Santos also is accused of lying about his finances on congressional disclosure forms and obtaining unemployment benefits while he was making $120,000 as regional director of an investment firm that the government shut down in 2021 over allegations that it was a Ponzi scheme.
The indictment “seeks to hold Santos accountable for various alleged fraudulent schemes and brazen misrepresentations,” U.S. Attorney Breon Peace said. “Taken together, the allegations in the indictment charge Santos with relying on repeated dishonesty and deception to ascend to the halls of Congress and enrich himself.”
Santos didn’t directly address the specifics of the charges to reporters, but when asked why he received unemployment benefits while employed, Santos cited a job change and confusion during the COVID-19 pandemic.
Santos, sporting his usual crewneck sweater, blazer and khakis, said little during the arraignment, which lasted about 15 minutes. Reporters spilled from the gallery to the jury box, joined by a handful of constituents.
“He should be thrown out of Congress and put in prison,” declared Jeff Herzberg, a Long Island resident who spent hours waiting to see Santos’ arraignment. “I hope that day comes soon.”
Santos was elected to Congress last fall after a campaign built partly on falsehoods. He told people he was a wealthy Wall Street dealmaker with a substantial real estate portfolio who had been a star volleyball player in college, among other things.
In reality, Santos didn’t work at the big financial firms he said employed him, didn’t go to college and struggled financially before entering politics. He claimed he fueled his run largely with self-made riches earned from brokering deals on expensive toys for wealthy clients, but the indictment alleges those boasts were also exaggerated.

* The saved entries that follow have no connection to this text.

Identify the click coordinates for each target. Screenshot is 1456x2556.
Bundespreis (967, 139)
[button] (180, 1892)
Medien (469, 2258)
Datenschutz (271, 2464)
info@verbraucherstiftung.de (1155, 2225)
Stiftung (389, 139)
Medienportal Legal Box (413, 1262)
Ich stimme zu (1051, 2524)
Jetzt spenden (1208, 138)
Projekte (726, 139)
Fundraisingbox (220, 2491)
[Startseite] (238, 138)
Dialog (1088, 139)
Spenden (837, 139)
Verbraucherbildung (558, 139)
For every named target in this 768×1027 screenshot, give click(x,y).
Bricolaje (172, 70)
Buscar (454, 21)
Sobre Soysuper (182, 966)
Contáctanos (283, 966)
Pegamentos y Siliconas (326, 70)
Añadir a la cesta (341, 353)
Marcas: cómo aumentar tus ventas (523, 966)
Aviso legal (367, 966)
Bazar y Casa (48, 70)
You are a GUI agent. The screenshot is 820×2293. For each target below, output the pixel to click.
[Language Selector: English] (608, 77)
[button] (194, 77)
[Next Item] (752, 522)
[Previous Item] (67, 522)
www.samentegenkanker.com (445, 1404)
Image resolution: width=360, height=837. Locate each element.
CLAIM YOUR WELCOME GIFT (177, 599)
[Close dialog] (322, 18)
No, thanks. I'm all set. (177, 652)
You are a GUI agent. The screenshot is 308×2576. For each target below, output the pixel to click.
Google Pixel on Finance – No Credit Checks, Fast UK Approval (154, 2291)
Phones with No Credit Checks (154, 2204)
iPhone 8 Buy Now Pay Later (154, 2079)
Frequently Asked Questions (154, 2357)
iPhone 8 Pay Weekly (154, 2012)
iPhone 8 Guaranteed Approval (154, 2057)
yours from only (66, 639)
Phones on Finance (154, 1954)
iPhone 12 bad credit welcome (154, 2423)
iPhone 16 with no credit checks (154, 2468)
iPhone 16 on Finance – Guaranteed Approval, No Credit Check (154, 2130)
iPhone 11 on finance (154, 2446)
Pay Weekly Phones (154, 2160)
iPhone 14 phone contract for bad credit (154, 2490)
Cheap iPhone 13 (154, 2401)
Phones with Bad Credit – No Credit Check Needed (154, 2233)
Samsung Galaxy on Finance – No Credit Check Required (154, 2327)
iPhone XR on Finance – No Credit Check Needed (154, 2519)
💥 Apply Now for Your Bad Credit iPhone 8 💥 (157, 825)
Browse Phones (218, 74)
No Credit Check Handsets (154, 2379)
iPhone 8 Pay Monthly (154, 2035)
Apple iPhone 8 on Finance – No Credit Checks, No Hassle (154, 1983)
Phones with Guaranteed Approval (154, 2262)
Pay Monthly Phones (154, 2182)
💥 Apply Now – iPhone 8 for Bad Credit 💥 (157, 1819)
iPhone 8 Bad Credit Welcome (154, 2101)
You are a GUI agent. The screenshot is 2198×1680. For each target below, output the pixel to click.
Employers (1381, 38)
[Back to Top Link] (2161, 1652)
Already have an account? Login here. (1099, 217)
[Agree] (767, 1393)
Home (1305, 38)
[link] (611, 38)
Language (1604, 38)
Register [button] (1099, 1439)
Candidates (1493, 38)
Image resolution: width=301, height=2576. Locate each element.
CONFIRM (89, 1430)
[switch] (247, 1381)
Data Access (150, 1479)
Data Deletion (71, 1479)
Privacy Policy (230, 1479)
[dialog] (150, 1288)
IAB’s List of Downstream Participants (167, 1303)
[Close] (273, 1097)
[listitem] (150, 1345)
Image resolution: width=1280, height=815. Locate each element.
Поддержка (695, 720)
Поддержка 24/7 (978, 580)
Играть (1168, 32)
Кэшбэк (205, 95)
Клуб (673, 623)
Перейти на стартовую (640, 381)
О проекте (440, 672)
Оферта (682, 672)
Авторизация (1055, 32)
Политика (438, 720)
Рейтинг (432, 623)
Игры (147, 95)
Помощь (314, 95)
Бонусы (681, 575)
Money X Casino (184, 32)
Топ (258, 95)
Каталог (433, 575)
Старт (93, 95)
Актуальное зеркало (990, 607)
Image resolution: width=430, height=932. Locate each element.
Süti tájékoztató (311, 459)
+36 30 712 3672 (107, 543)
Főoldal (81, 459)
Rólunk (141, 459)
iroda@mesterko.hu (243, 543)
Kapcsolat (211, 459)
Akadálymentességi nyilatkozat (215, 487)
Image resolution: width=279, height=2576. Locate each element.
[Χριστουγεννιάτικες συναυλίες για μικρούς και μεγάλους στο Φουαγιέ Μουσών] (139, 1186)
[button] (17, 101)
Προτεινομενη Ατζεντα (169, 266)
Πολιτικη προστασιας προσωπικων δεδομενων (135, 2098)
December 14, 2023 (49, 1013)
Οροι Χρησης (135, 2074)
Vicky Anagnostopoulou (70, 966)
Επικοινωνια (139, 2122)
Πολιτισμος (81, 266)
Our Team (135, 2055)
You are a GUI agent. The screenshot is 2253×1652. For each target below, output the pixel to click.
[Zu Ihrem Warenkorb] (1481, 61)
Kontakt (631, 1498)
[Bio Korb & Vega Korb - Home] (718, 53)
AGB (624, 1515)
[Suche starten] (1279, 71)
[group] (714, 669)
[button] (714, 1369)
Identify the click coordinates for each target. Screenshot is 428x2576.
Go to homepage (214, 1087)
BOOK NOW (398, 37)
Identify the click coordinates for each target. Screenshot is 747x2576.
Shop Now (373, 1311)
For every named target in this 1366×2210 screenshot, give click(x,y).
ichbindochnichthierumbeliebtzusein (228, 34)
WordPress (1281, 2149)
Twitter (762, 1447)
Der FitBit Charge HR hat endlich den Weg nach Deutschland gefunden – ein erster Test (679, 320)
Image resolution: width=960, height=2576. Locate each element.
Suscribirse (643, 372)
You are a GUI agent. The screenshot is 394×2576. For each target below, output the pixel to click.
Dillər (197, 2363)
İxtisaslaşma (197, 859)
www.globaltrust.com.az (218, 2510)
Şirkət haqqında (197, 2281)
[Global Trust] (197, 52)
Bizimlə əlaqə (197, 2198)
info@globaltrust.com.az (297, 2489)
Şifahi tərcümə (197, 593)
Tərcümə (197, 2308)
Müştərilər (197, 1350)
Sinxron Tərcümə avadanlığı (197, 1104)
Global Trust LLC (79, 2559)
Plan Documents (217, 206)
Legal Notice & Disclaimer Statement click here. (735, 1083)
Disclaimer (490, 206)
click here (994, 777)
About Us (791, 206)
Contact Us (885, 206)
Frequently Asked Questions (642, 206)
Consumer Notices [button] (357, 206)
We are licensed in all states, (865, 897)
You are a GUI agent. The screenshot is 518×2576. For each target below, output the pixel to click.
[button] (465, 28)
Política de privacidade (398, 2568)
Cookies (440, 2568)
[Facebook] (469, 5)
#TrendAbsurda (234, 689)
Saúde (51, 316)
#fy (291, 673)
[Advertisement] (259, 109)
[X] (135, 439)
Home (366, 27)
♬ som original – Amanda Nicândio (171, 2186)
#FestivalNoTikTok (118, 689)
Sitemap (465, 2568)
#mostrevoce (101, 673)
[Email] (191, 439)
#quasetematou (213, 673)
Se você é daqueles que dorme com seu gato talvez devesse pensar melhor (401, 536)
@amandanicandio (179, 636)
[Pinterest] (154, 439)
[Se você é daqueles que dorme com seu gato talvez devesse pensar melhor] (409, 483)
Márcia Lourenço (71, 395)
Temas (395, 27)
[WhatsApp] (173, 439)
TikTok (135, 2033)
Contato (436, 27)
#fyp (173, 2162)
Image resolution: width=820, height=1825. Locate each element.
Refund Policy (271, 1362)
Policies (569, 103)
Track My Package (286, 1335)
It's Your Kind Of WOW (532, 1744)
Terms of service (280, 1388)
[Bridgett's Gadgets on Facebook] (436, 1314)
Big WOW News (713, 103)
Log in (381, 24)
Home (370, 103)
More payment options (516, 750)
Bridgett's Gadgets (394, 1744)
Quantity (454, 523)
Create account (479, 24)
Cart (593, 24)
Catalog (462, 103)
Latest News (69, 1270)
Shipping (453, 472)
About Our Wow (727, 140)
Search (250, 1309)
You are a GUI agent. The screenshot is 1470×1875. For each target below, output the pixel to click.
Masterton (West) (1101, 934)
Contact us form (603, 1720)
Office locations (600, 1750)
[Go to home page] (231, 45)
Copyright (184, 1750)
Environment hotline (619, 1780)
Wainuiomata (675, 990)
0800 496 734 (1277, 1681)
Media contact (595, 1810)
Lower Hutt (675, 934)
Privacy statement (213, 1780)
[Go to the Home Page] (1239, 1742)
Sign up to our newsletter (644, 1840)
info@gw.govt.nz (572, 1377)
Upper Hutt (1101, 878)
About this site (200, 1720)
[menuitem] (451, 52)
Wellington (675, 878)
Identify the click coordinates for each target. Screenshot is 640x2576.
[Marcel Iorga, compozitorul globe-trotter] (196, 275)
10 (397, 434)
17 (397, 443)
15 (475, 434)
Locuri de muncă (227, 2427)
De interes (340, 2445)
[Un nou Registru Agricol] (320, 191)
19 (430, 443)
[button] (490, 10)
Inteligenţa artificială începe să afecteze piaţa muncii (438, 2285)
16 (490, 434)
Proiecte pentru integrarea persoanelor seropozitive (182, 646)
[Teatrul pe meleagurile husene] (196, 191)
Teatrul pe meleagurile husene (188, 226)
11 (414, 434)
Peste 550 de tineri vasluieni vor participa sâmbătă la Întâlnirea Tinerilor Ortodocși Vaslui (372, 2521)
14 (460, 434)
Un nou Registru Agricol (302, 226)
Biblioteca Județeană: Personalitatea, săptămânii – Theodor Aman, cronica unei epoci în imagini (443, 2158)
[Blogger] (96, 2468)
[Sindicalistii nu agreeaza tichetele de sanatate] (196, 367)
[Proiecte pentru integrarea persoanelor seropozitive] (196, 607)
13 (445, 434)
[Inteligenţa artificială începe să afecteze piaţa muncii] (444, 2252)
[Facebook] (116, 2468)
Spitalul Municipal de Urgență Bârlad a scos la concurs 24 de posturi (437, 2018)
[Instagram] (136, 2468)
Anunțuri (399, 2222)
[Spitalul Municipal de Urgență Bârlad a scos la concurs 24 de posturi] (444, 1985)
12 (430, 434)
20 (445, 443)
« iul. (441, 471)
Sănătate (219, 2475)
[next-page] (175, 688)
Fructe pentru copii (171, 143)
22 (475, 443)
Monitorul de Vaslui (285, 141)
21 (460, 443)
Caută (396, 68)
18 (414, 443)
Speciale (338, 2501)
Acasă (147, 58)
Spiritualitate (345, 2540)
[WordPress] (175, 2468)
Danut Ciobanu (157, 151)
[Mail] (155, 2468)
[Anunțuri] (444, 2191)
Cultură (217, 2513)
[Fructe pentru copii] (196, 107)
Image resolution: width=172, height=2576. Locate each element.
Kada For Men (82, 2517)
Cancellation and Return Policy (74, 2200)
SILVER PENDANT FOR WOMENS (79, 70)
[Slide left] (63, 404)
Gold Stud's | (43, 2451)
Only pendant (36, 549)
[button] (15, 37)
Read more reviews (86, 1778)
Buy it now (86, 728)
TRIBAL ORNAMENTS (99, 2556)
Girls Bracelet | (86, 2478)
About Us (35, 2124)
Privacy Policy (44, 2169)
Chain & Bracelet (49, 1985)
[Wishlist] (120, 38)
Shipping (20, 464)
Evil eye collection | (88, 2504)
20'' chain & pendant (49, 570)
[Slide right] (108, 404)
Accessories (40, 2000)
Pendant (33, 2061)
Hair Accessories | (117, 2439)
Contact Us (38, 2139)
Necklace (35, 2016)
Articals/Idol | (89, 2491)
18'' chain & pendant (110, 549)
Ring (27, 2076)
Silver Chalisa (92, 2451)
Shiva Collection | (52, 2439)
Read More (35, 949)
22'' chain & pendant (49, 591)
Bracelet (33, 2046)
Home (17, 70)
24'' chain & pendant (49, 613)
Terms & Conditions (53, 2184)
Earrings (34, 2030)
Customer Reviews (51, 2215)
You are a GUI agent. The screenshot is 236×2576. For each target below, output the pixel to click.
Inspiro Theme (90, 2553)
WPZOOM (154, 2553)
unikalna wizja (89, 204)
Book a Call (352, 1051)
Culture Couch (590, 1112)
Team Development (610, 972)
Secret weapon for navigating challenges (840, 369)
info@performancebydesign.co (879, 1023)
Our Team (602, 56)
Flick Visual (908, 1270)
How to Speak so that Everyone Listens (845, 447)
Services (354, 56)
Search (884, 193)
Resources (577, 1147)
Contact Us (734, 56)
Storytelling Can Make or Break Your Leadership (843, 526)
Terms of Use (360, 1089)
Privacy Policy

In a House financial disclosure form, Santos reported making $750,000 a year from a family company, the Devolder Organization, but the charges unsealed Wednesday allege that Santos never received that sum, nor the $1 million and $5 million in dividends he listed as coming from the firm.
Santos has described the Devolder Organization as a broker for sales of luxury items like yachts and aircraft. The business was incorporated in Florida shortly after Santos stopped working for Harbor City Capital, the company accused by federal authorities of operating an illegal Ponzi scheme.
In November 2021, Santos formed Redstone Strategies, a Florida company that federal prosecutors say he used to dupe donors into financing his lifestyle. According to the indictment, Santos told an associate to solicit contributions to the company and gave the person contact information for potential donors.
Emails to prospective donors falsely claimed the company was formed “exclusively” to aid Santos’ election bid and that there would be no limits on how much they could contribute, the indictment said. Santos falsely claimed the money would be spent on television ads and other campaign expenses, it said.
But a month before his election, Santos transferred about $74,000 from the company to bank accounts he maintained, the indictment said. He also transferred money to some of his associates, it said.
Santos’ legal troubles date to his late teens, when he was investigated in Brazil for allegedly using stolen checks to buy clothes — a case that authorities say they’ve since reopened.
In 2017, Santos was charged with theft in Pennsylvania for allegedly using thousands of dollars in bogus checks to buy puppies from breeders. That case was dismissed after Santos claimed his checkbook was stolen and someone else took the dogs.
Federal authorities have separately been looking into complaints about Santos’ fundraising for a group that purported to help abused pets. A New Jersey veteran accused Santos of failing to deliver $3,000 he raised to help his dog get needed surgery.